The Big Short était un film dynamique, rythmé, malin et relativement original dans la forme. Au moment de s'attaquer à un film sur "l'oeuvre" de Dick Cheney, Adam Mckay allait évidemment se reposer sur son savoir-faire. Si le côté didactique s'imposait dans le film sur la crise, car la finance est un domaine technique, la vie du surpuissant Vice président des USA n'avait peut-être pas besoin de recevoir un tel traitement. A moins d'avoir la volonté d'appuyer fortement un point de vue.
Les hommes du Vice président
La soif bien américaine de storytelling étant plus forte que le besoin de nuance, Adam Mckay avait semble-t-il une envie viscérale d'étaler au grand jour les turpitudes de la gouvernance américaine, quitte à prendre le spectateur par le bras. On perçoit son ombre directrice derrière Christian Bale à chaque plan, à chaque ralenti accompagné de voix off ou de messages informatifs, comme s'il puisait plus dans ses fantasmes que dans les témoignages directs sur le Vice Président. Le peu d'informations sur la vie privée de Cheney pourrait être une contrainte. C'est en réalité une aubaine. Le réalisme est mis de côté, il a pu pleinement miser sur l'humour et le symbolisme, bref des éléments filmiques plus efficaces.
A la différence de Big Short, il n'était pas utile d'avoir recours à des stars hollywoodiennes pour vulgariser les méfaits du grand méchant Cheney.
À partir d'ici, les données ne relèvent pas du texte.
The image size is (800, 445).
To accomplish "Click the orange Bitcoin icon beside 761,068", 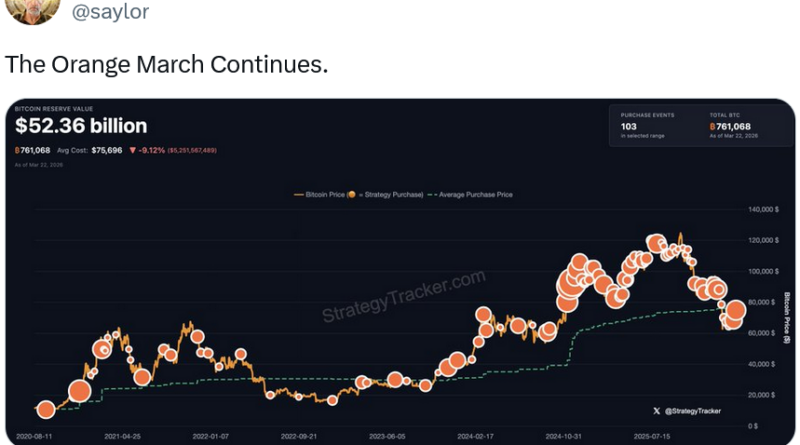I will (x=19, y=150).
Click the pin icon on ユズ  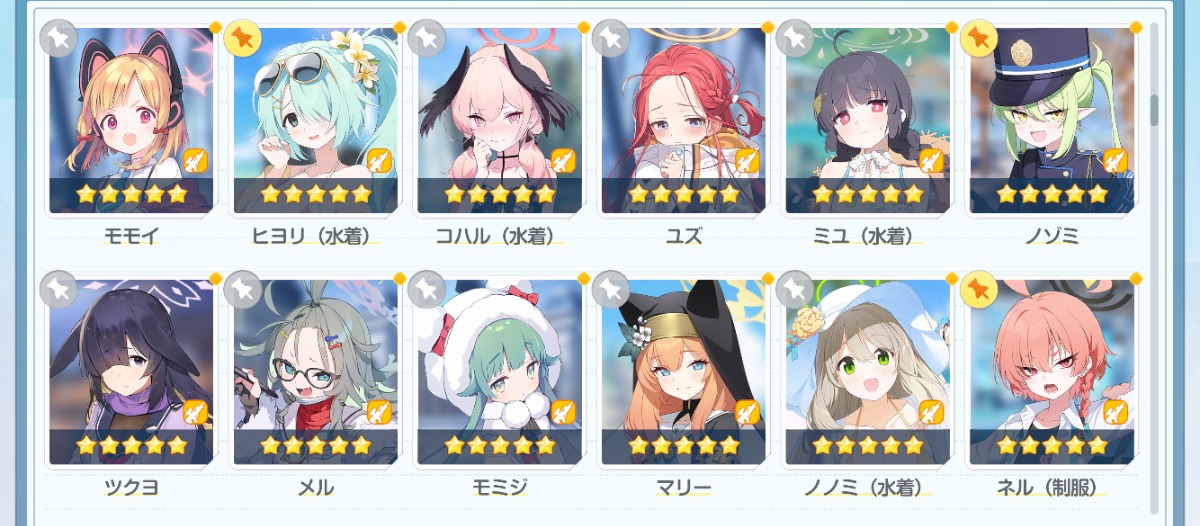[x=611, y=38]
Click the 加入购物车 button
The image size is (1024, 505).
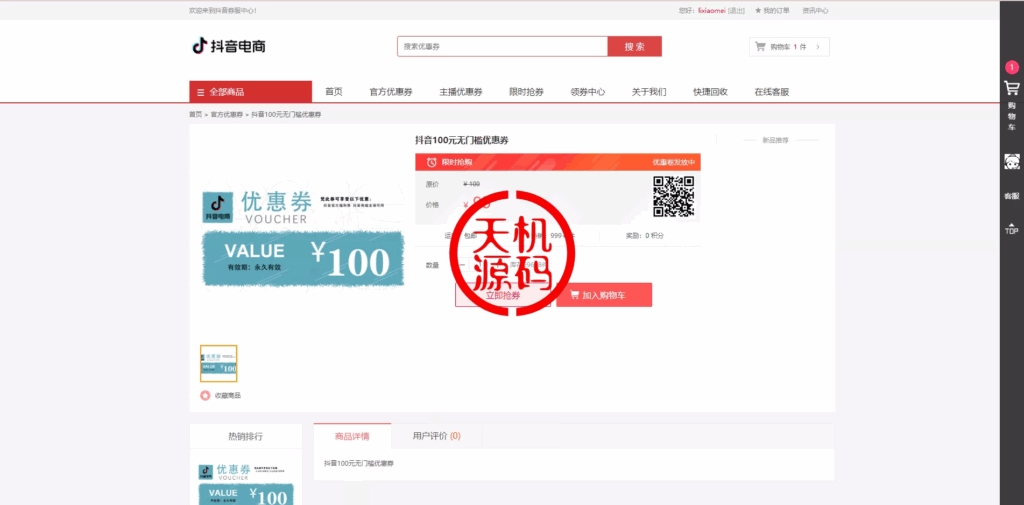pyautogui.click(x=603, y=295)
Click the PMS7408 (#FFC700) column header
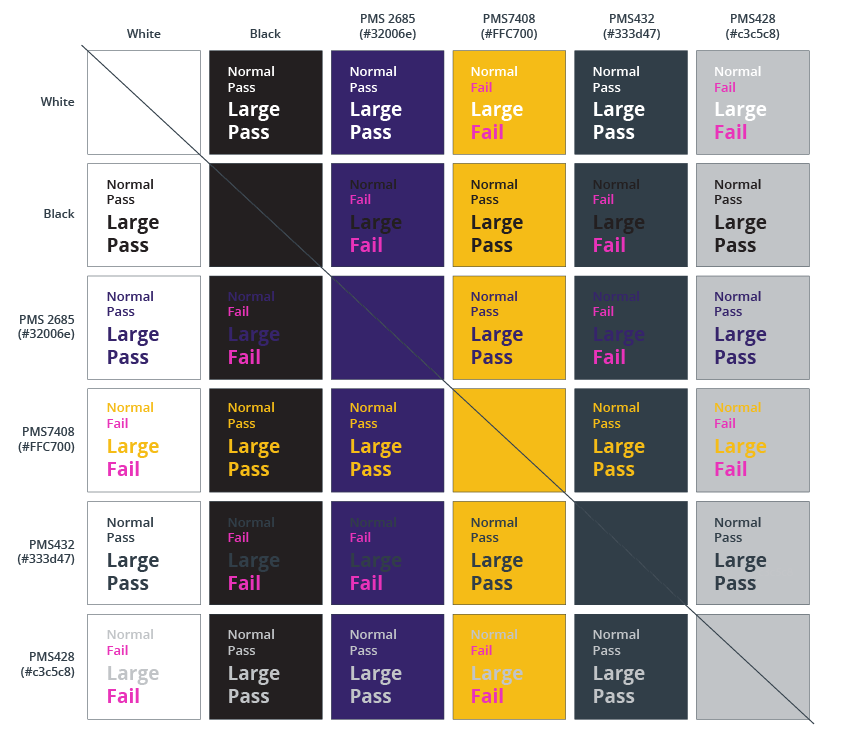 click(509, 26)
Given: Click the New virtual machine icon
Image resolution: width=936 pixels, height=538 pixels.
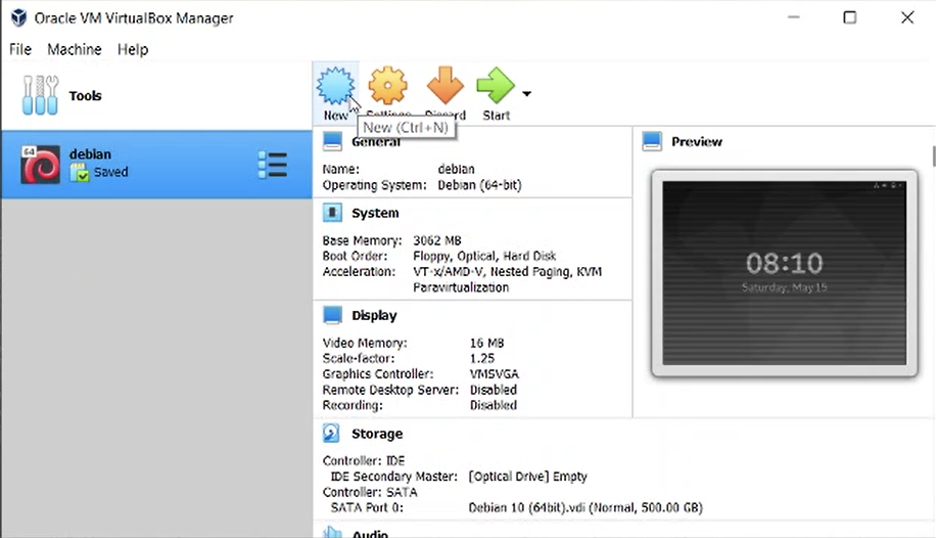Looking at the screenshot, I should coord(335,87).
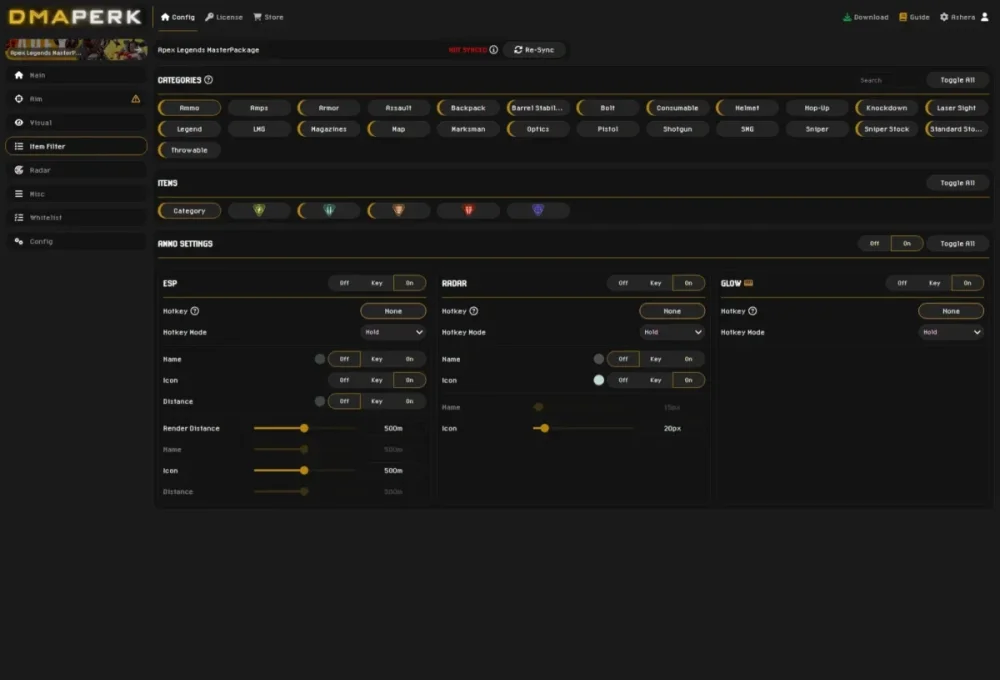
Task: Click the Download icon in the top bar
Action: click(845, 17)
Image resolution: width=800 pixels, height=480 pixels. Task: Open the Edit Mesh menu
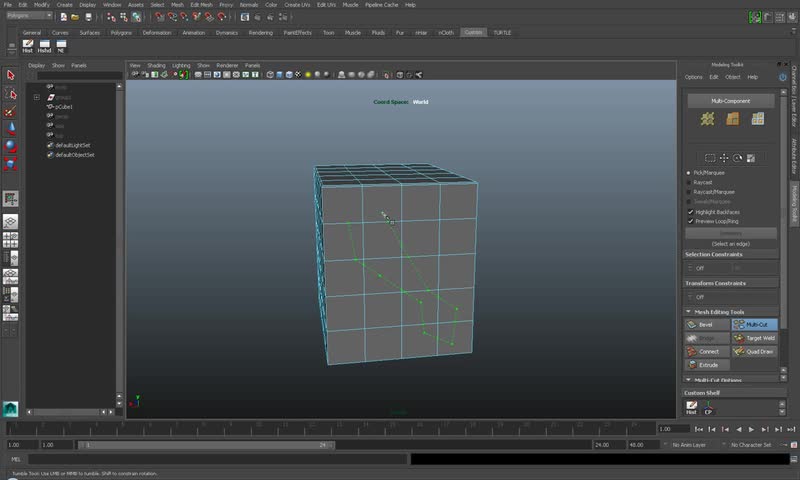coord(200,5)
Noami Watts qui intervient en présentatrice de Fox news pour expliquer que les Républicains ont leur propre chaîne d'infos partisanes (comme si c'était pas le cas des démocrates) est totalement superflu. Idem pour Alfred Molina en serveur de grand restaurant qui vient expliquer une seconde fois la théorie d'état exécutif unitaire. Le problème du cinéma "militant" ou "partisan" est qu'il tombe souvent dans le manichéisme, c'est le cas ici. D'où l'impression de regarder parfois du Michael Moore semi fictionnel.
Dick Cheney, Donald Rummsfeld et leur bataillon juridique qui œuvrent dans l'ombre pour triturer la constitution et renforcer l’exécutif sont des saloperies, on le savait déjà tous depuis leurs répliques du 11/09, et mettre en lumière les exactions de ces types détestables est une bonne chose. Mais compenser le manque d'information par son ressenti et par une mise en scène chargée de dérision affectent parfois le rendu (le monologue shakespearien sur la proposition d'être VP, la fausse fin au milieu du film, bonne idée mais mal exploitée car un poil trop longue).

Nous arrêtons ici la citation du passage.